How It Differs From Acupuncture

Dry needling and acupuncture use similar-looking needles, but the reasoning behind where and why they’re placed is fundamentally different. Dry needling targets specific muscular trigger points identified through physical examination: tender, palpable knots in taut muscle bands. The goal is mechanical disruption of dysfunctional tissue. Acupuncture places needles at predetermined points along energy meridians mapped by traditional Chinese medicine, aiming to influence the flow of energy and blood through broader body systems.

In practical terms, if your problem is a clearly musculoskeletal one, like a stiff neck, a knotted calf, or shoulder pain tied to identifiable trigger points, dry needling addresses it as a tissue-level problem. Acupuncture may be chosen when there’s a broader systemic component or when treatment draws on a different diagnostic framework entirely. The two aren’t interchangeable, even though the tools look the same.
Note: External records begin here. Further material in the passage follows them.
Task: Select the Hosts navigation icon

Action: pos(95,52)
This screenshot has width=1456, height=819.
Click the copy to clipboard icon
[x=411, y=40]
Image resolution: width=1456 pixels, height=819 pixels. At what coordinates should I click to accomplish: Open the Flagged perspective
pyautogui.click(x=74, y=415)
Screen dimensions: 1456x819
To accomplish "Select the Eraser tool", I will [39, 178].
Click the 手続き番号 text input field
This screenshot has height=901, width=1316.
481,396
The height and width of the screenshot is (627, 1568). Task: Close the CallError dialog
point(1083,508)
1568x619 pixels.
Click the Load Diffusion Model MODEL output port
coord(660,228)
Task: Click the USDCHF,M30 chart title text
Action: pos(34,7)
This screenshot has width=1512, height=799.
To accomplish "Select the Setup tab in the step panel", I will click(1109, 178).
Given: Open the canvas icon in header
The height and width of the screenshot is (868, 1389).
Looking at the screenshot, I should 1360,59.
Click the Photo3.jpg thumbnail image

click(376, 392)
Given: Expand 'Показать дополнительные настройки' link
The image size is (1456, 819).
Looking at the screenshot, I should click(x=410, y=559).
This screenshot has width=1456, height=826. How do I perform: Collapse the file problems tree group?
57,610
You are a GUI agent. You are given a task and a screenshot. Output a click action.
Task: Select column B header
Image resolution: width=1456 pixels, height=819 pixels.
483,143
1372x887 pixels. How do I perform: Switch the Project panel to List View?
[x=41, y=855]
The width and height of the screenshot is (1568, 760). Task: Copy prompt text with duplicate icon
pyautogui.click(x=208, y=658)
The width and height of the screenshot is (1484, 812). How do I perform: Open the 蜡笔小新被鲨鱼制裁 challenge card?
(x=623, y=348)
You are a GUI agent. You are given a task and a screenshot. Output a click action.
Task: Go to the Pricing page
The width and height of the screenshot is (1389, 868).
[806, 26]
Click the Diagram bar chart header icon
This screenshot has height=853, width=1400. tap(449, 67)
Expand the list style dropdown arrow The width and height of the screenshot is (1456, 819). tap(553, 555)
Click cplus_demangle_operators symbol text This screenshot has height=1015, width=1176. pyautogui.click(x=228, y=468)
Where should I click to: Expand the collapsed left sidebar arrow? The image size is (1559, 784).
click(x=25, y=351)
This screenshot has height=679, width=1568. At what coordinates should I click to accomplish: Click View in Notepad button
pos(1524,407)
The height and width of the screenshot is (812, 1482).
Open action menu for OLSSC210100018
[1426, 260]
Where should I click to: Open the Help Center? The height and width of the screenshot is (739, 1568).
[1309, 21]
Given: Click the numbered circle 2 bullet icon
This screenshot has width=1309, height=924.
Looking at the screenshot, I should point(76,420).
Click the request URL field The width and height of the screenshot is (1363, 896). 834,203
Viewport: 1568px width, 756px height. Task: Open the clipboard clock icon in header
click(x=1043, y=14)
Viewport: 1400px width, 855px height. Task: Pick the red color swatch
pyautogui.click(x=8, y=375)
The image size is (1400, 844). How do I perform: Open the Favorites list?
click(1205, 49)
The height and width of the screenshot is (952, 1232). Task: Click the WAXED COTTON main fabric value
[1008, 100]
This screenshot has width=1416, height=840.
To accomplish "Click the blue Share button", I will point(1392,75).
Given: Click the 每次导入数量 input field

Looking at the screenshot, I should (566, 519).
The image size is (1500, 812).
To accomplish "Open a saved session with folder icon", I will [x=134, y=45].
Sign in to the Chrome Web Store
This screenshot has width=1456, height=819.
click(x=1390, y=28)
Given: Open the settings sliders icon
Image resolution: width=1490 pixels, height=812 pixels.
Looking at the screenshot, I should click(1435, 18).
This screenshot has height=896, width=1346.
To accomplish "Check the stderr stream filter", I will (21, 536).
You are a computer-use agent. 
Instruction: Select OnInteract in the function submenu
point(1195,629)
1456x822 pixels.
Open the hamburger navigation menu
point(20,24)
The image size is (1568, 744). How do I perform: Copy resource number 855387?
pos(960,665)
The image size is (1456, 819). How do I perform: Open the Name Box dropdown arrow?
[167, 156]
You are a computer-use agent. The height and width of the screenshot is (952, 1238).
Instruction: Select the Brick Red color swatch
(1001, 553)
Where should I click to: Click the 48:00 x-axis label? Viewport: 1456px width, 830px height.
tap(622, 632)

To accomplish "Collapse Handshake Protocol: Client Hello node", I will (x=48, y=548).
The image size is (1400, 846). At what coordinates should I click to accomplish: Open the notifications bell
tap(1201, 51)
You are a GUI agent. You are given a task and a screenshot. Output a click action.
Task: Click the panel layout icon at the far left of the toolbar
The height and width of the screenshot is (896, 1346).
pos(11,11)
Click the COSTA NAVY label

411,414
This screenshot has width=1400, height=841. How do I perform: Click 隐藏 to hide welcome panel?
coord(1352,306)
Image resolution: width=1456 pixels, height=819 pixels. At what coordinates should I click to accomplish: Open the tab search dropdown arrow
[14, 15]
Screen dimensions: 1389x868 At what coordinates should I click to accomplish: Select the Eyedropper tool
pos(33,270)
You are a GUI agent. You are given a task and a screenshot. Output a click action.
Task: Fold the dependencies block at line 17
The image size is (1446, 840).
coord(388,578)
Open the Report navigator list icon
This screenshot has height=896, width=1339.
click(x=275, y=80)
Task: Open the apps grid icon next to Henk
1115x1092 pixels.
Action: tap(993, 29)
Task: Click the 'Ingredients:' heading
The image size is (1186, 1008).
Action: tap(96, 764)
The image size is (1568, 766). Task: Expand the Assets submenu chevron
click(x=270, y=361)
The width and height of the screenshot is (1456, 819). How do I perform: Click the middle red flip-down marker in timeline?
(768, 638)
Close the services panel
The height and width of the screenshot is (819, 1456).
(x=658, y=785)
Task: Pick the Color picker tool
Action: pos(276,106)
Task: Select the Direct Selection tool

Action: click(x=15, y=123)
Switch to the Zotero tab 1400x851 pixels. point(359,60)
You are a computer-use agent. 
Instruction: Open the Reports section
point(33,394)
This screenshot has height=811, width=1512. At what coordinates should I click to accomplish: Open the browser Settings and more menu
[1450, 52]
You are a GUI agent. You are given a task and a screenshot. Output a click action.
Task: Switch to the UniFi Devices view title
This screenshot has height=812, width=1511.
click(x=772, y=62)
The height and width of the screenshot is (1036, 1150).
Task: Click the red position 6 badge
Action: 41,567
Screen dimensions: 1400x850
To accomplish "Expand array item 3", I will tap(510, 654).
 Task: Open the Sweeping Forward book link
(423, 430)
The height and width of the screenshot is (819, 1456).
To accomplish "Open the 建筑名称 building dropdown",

Who Performs It and What to Expect

The American Physical Therapy Association recognized dry needling as within the physical therapist scope of practice in 2009. It’s also performed by some chiropractors, sports medicine physicians, and other licensed practitioners depending on state regulations. Training requirements vary, so it’s reasonable to ask your provider about their specific education in the technique.

Before needling, a clinician should evaluate you for contraindications and assess your movement patterns, neurological function, and pain behavior. After treatment, expect a reassessment: the practitioner checks whether the targeted trigger point has deactivated, whether your pain has changed, and whether your movement has improved. If nothing meaningful shifts, the clinical approach should be adjusted rather than simply repeated. You’ll also get guidance on what to expect over the next day or two, including the likelihood of soreness and how to manage your activity level while the treated tissue recovers.

Serious complications are rare, but pneumothorax (a punctured lung) is the most commonly discussed risk when needling is performed near the rib cage. Physical therapy consensus guidelines recommend that this risk be part of informed consent for thoracic-area treatments.